The brief
The 316i had a check engine light on, with a flat spot in the power and the idle not quite right, and a fault code pointing at the exhaust-side variable valve timing. He brought it in. That's the exhaust VANOS solenoid. BMW's VANOS adjusts the camshaft timing on the fly to suit the engine speed and load, and a solenoid valve controls the oil flow that moves the cam. On the exhaust side, when that solenoid clogs or fails, the cam can't be adjusted properly, so the timing gets stuck or wanders, which costs you smoothness, response and economy, and the engine management sees the cam isn't where it asked for and lights the dash. A failed VANOS solenoid doesn't recover, so it needs replacing, and the solenoid screen cleaning out while you're there.
The diagnosis
Diagnostics confirmed it, an exhaust VANOS fault logged, and a check showed the solenoid wasn't controlling the oil flow cleanly, the cam timing not following the commanded position on the exhaust side. The cam timing chain side, the intake solenoid and the rest of the engine checked out.
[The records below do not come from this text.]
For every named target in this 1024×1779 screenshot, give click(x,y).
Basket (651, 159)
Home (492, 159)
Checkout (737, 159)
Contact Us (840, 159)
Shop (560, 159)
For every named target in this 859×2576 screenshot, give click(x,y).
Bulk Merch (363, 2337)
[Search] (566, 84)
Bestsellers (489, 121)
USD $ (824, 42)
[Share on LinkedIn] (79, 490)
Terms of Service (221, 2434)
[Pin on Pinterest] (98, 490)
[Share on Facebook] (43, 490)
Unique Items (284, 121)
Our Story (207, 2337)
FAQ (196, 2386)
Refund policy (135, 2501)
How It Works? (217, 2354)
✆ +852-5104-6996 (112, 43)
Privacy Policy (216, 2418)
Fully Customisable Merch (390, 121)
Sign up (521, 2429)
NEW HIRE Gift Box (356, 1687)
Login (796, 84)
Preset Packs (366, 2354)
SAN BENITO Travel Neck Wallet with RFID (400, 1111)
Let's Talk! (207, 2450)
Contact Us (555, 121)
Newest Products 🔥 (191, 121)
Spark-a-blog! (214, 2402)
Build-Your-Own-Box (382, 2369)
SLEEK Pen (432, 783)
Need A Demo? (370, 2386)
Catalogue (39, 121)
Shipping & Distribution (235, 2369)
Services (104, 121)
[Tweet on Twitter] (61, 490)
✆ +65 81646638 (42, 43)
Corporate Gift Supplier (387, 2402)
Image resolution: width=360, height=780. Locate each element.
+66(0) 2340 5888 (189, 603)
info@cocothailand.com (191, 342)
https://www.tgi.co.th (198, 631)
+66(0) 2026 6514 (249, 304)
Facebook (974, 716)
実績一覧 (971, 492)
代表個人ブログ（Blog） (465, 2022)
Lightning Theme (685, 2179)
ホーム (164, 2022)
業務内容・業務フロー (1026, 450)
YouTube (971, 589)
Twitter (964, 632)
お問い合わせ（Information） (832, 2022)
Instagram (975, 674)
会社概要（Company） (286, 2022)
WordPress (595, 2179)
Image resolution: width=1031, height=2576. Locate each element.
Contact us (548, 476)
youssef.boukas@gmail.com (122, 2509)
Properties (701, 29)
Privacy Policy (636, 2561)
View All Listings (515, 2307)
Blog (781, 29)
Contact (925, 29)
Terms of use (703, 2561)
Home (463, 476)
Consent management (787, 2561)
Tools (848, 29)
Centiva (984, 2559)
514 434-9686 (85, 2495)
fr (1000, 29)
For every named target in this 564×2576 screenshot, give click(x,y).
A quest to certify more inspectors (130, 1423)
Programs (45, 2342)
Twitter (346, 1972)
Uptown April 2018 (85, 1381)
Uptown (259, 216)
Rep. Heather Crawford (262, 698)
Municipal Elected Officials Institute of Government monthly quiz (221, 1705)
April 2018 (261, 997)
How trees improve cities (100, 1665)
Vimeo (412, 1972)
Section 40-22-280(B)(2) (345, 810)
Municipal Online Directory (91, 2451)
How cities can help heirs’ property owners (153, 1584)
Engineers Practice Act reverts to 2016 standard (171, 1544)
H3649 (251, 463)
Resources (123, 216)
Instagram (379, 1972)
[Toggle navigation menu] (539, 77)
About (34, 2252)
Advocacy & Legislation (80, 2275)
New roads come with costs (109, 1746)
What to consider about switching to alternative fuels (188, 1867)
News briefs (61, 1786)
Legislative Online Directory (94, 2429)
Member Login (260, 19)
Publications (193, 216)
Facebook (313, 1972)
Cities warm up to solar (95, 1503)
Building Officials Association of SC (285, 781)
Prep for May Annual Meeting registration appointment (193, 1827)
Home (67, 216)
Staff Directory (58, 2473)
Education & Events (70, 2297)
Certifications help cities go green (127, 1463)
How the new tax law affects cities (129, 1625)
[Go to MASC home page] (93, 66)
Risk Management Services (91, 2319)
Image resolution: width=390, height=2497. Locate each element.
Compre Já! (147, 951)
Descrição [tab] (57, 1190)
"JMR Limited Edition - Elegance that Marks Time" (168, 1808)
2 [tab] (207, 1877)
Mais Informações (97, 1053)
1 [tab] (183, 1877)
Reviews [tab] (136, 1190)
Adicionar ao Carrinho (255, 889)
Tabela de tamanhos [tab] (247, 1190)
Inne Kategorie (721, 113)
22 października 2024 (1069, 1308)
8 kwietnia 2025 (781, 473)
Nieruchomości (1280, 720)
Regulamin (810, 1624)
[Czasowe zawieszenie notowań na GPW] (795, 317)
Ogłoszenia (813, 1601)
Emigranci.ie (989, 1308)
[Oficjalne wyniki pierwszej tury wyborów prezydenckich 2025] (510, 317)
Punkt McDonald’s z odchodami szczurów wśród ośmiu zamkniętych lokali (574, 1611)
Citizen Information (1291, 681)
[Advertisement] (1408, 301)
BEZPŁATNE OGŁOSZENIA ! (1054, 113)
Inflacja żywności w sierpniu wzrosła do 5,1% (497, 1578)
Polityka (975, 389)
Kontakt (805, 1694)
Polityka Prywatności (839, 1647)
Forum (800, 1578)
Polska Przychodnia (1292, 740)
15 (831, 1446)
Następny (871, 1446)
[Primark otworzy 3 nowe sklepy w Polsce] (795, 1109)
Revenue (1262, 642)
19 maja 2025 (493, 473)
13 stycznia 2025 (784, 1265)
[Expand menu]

That's a solenoid replacement, you don't rebuild one, so the call was a new genuine VANOS solenoid, the oil feed screen cleaned, and the codes cleared.
The work
The old exhaust VANOS solenoid was removed, the oil feed screen cleaned of any debris, and a new genuine BMW-spec solenoid fitted with a fresh seal. Then the fault codes were cleared and the VANOS adaptations reset so the engine could relearn against a solenoid that was controlling the timing properly. A road test confirmed a steady idle, the flat spot gone, smooth response through the rev range, and the light staying off.
The outcome
Steady idle, smooth response, the flat spot gone, no warning light, and the variable valve timing back in control on the exhaust side. The 316i went home running properly again. A failed VANOS solenoid robs the engine of the timing adjustment it's designed around, so changing the solenoid, cleaning the screen and letting the engine relearn put the running right.